Now I understand why the rebuild time is so long! Because the rebuild time is not linearly proportioned to the number of instances, in fact, it grows exponentially with the number of instances! Based on above trendline equation, when the number of instances for a linear pattern is 1320, the rebuild time will become 11289 Seconds!

With above understanding, it is time to figure out how to reduce the rebuild time. We know that:

Which means if I break a massive pattern into many smaller patterns, the total rebuild time of those smaller patterns should be significantly shorter than a massive pattern. The actual result proves that my math was correct, with the new method, the rebuild time is reduced by 10 times!

The disadvantage of above method is you have to build more base features for the small patterns, but that is an easy task as I use Sketch Block and Equation to help me reuse the sketches. Eventually, mission accomplished!

### Update:

After I posted this article, I did some Google search using keyword like "How to improve pattern performance ", there are some articles suggest that pattern body and then perform Boolean operation is faster than the normal feature pattern method. I did some test using the pattern body + Boolean operation method ( using SOLIDWORKS feature Combine ). Here is the result:

This looks quite promising. For example, when the number of instances = 255, the Body Pattern + Boolean Operation is 6 times faster than feature pattern!

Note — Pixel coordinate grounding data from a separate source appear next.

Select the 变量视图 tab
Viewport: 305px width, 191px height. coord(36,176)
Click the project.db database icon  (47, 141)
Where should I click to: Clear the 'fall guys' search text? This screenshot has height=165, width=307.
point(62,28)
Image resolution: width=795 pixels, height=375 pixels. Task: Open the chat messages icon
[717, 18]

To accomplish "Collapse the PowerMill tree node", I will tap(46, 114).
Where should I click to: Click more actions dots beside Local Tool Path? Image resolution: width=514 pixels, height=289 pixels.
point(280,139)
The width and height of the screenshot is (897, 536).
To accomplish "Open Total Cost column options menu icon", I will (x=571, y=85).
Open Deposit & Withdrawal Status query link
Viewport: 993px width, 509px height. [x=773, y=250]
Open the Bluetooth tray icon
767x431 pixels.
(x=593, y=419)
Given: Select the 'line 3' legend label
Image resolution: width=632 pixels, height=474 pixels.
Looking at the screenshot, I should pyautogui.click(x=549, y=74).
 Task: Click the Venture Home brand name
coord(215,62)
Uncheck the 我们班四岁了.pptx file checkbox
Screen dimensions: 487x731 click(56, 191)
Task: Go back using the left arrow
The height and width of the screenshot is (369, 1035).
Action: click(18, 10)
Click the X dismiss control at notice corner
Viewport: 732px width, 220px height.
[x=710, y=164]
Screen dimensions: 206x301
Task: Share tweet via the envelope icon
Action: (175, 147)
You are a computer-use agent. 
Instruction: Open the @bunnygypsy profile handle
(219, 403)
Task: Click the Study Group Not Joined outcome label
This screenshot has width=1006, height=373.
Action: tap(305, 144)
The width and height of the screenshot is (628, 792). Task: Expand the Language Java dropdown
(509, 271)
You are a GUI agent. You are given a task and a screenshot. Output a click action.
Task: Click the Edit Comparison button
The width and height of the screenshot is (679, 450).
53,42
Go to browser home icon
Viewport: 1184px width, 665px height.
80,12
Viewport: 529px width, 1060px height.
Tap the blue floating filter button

But when I extrapolate the number of instances to 1320 instances, things changes dramatically, the rebuild time for feature pattern is faster after number of instance is more than 1080.

This is indeed an interesting result, it means when number of instances is less than 600, it is worth to try the Body Pattern + Boolean Operation method to reduce the rebuild time, but when pattern instances increases further, I think it is still better to use the method I mentioned previously ( break a large pattern into smaller patterns).

Categories: Modeling and Assemblies, Parts and Features

Last comment By: Shaodun Lin   Mon, 13 Mar 2017 02:02:12 GMT
Re: How to improve linear pattern rebuild performance by 10X

That's very interesting Shaodun, Thanks for sharing your findings.

Mark

By: Mark Biasotti  Tue, 14 Mar 2017 00:27:53 GMT
Re: How to improve linear pattern rebuild performance by 10X

Here's my 2 cents:  don't use patterns.  In this case where there are too many instances, you may be stuck with it.  But I have found that the tedious process of inserting each bolt, each washer, each nut, etc. gives me a much faster assembly and actually saves time in the long run.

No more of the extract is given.